I don’t really know this girl’s story. I don’t know even the figure in the picture, whether it was a self-portrait or a drawing of someone else. I do know that often when this little, lovely girl was having a difficult time, hitting out at me or someone else, I would look around for her parents and never saw anyone. Later I was told that the girl’s father was in Germany, her mother in the camp with her and her sister. Her mother had said that she had four children, but that two of them had been killed. I can not imagine the trauma those people have been through. In my prayers I hold the hope that those two girls and their mother find a way out of the camp to a place of safety and peace.

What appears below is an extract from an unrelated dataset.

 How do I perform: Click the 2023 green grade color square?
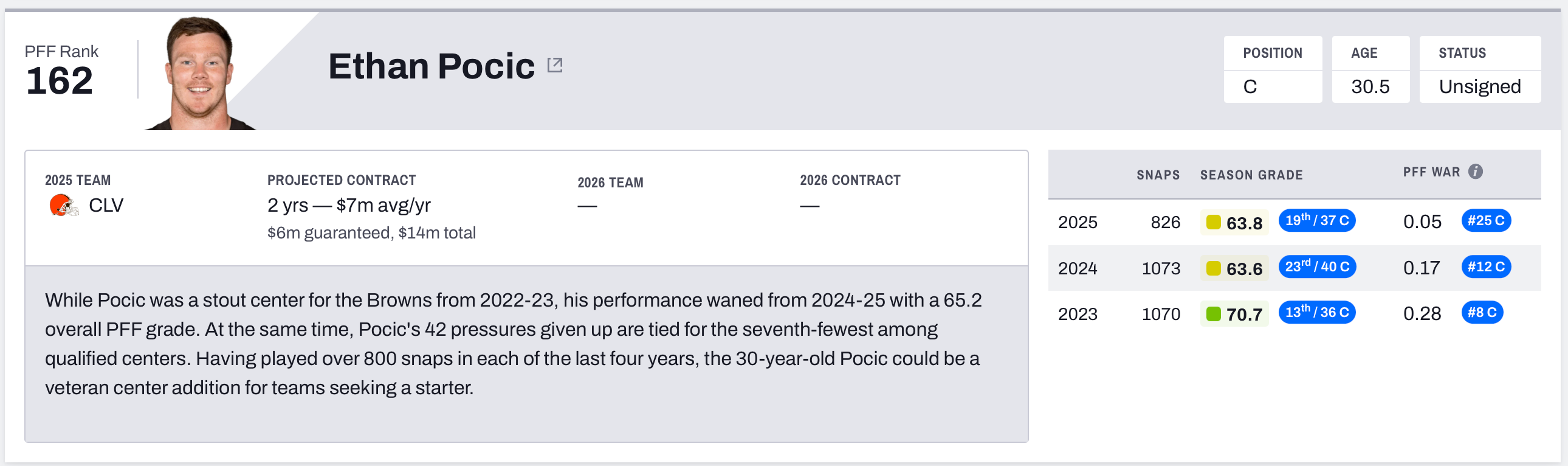pyautogui.click(x=1213, y=314)
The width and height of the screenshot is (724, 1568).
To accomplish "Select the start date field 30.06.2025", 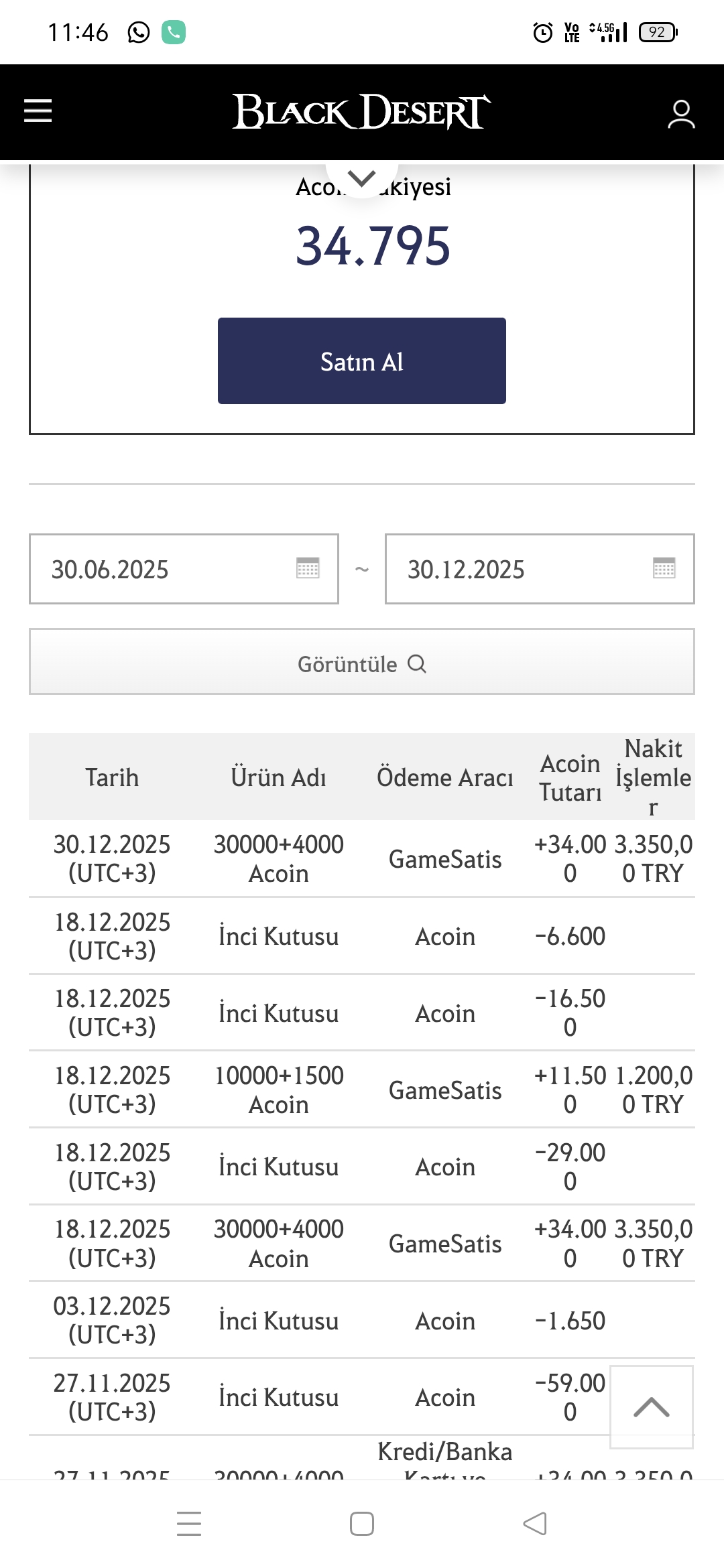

While the picture of the children in the camp stays vividly in my mind, most of my interaction was with the adult men that predominated. One memory is of a man I got to know as we worked what was euphemistically known as ‘crowd control’. A refugee, he was working for the Norwegian Refugee Council which was the umbrella organization for my NGO, we worked under their direction. That day the two of us were tasked with making sure that the many male refugees would peacefully queue up and not push up into the lines out of turn. Generally everything went smoothly, but sometimes the heat, the weight of serious trauma, or just the sight of a foreigner who couldn’t speak any recognizable language telling someone what to do boiled over and the pushing and shoving would start. Luckily it was usually pretty half-hearted and the situation would sort itself out.
As we were working the lines, my counterpart and I had a chance to talk. His Arabic was certainly better than mine. (I can say la or no.) His French and Italian were also pretty good and, of course, we were speaking in English. We had some things in common, both teachers in universities. Although originally from Lebanon, he had been a professor of fashion and design in a university in Damascus when the fighting broke out. He said he was caught between the two warring sides–the government saw the universities as opposition centers, the extremists equally had no room for him.
He told me that his papers had been cleared, he had permission to travel on and settle in Italy, where he had earlier studied and worked. But he wouldn’t leave the island. He had escaped Turkey at night in a small boat, coming to Chios with his nephew. While his papers were processed and cleared, his nephew’s were not and he would not leave his sister’s boy in the camp. My prayers also picture this man again being free to live and work.
In my short experience, there is no one refugee, there are people who are very different one from another and who are also refugees.